─── EXCERPTED DATA ───

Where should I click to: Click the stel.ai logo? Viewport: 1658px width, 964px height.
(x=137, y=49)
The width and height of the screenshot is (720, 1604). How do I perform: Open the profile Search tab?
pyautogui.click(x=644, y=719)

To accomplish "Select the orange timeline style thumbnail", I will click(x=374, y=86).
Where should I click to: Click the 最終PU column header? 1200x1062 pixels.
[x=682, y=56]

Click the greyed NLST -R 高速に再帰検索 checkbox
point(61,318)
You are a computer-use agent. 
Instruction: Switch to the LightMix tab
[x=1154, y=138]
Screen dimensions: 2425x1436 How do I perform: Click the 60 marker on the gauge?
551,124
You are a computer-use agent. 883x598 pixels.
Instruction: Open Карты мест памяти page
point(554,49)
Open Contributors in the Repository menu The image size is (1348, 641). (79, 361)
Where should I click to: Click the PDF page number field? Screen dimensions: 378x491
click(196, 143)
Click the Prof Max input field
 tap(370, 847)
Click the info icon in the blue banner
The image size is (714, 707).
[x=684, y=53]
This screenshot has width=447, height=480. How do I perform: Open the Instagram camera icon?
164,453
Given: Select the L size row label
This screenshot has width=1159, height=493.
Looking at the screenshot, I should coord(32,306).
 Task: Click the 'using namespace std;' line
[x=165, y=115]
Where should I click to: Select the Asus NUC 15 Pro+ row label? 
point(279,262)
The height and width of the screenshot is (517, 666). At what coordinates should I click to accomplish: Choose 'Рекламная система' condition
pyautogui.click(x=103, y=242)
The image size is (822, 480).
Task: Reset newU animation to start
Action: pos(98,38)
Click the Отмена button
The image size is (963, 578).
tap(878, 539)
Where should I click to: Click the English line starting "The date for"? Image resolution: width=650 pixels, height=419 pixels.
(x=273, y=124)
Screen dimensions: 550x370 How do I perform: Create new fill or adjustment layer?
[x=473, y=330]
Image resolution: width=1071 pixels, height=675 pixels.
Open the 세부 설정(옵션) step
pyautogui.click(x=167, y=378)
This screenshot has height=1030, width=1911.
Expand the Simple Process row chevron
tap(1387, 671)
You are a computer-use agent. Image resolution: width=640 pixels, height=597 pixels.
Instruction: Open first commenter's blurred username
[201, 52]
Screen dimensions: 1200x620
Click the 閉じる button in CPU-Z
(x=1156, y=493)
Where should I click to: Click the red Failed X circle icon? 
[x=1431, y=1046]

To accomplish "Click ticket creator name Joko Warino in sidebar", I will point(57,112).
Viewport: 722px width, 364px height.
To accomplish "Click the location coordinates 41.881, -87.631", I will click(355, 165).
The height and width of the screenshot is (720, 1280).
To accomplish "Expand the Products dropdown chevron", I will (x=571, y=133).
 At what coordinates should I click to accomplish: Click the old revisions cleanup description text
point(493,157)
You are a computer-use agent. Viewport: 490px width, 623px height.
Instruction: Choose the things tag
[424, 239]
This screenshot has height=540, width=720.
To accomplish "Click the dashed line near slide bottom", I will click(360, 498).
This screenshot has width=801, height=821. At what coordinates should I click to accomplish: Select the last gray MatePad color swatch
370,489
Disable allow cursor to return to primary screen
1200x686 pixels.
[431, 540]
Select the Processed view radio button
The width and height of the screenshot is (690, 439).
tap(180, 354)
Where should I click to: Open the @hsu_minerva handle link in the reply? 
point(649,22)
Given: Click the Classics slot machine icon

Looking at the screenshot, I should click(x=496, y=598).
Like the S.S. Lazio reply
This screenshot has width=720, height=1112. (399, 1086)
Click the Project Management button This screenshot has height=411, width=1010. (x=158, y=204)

───

Across the entries above, find the lines with the string "will" and copy them.

To accomplish "Select the orange timeline style thumbnail", I will click(x=374, y=86).
To accomplish "Click ticket creator name Joko Warino in sidebar", I will point(57,112).
To accomplish "Click the location coordinates 41.881, -87.631", I will click(355, 165).
To accomplish "Expand the Products dropdown chevron", I will (x=571, y=133).
To accomplish "Click the dashed line near slide bottom", I will click(360, 498).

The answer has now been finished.